Developing and using Azure Quantum assignments for quantum computing courses
This past summer I was very fortunate to work with Mariia Mykhailova and Microsoft Quantum on designing two sets of Q#-based quantum computing assignments for two graduate-level courses at Purdue. Designing these assignments presented some interesting challenges and I thought what could possibly be a better place to discuss that than in this year’s Q# Holiday Calendar! Each course came with its own considerations so I will be splitting this blog post into two sections, one for each course. Both of these courses and the materials I contributed are available on edX. I’ll be linking them below so be sure to check them out!

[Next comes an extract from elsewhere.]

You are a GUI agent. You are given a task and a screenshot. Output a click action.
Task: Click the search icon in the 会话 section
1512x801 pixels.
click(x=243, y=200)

Introduction To Quantum Science and Technology – Dr. Mahdi Hosseini
This course was definitely my favorite of the two courses I designed material for. Introduction to Quantum Science and Technology covers quantum physics in relation to quantum computing and communication protocols. Interestingly, it does not cover quantum algorithms or quantum programming! Considering that our end goal was to create Azure Quantum-based assignments, this posed a unique set of design constraints. Namely, we needed to leverage Q# and the Microsoft Azure platform WITHOUT requiring students to write a single line of code.
The solution we came up with was to create Q# interactive workbooks. The basic structure of these workbooks was as follows. Students would typically start by reading a write-up that provided context and related back to the material they were learning in class. Next, they would be presented with Q# code implementing an example or protocol. Then they would submit this code to Azure Quantum simulators or hardware and view visualizations of the program output. The last step for the student was to answer questions tying the code they are running to concepts in the course. This structure ended up working out very well. I think an example will do a great job illustrating our design philosophy.
In class, students learn about the physical realization of quantum gates on different architectures. For assignment 1 we wanted to relate this to the way we reason about these gates in an abstract manner.
Next, we dive into an application of these ideas with an example Q# program which demonstrates how this abstract model allows us to reason about quantum computation.
Lastly, the students have to answer some questions which tie things together.
It is really exciting to know that these materials have already been used at Purdue. The first session of this course using these materials is wrapping up right now. Fortunately, this has also allowed me to gather some data on student reception of the materials. So I’ll let the students speak as to whether we did a good job.
And my favorite response
I really enjoyed the assignments. Thinking about noise in quantum systems in such a straightforward way was great. I also like to relate the technology hardware to the algorithm itself, although quantum programming layer of abstraction is useful to learn about first! Being able to dial in to a real quantum machine was quite awesome.
So in short, I am happy to say that the reception has been positive. It is great to know that people are enjoying something I helped to build.
Applied Quantum Computing III: Algorithm and Software – Dr. Pramey Upadhyaya
I also had a blast writing the assignments for Applied Quantum Computing III: Algorithm and Software. This course corresponds to the last 5 weeks of a 15-week course at Purdue. The first 10 weeks are an introduction to quantum mechanics and quantum computing physics. Then for the last part of the course, students get a crash course in quantum algorithms and quantum programming. This made the task of designing these assignments a bit easier since we had the freedom to ask students to write code. We settled on a typical programming assignment structure where students were asked to implement different quantum algorithms using Q# and then run them on Azure Quantum simulators and/or hardware. The list of topics covered includes Simon’s algorithm, Bernstein-Vazirani algorithm, Grover’s algorithm, and Quantum Approximate Optimization Algorithm (QAOA).
Unlike the previous course, these assignments have yet to be used. So it remains to be seen how students will react to these quantum programming assignments. Maybe I am biased 🙂 but I think they will enjoy learning about quantum programming using the powerful tools provided by Microsoft QDK and Microsoft Azure. I am certainly looking forward to seeing the feedback once the assignments are implemented in this coming Spring semester.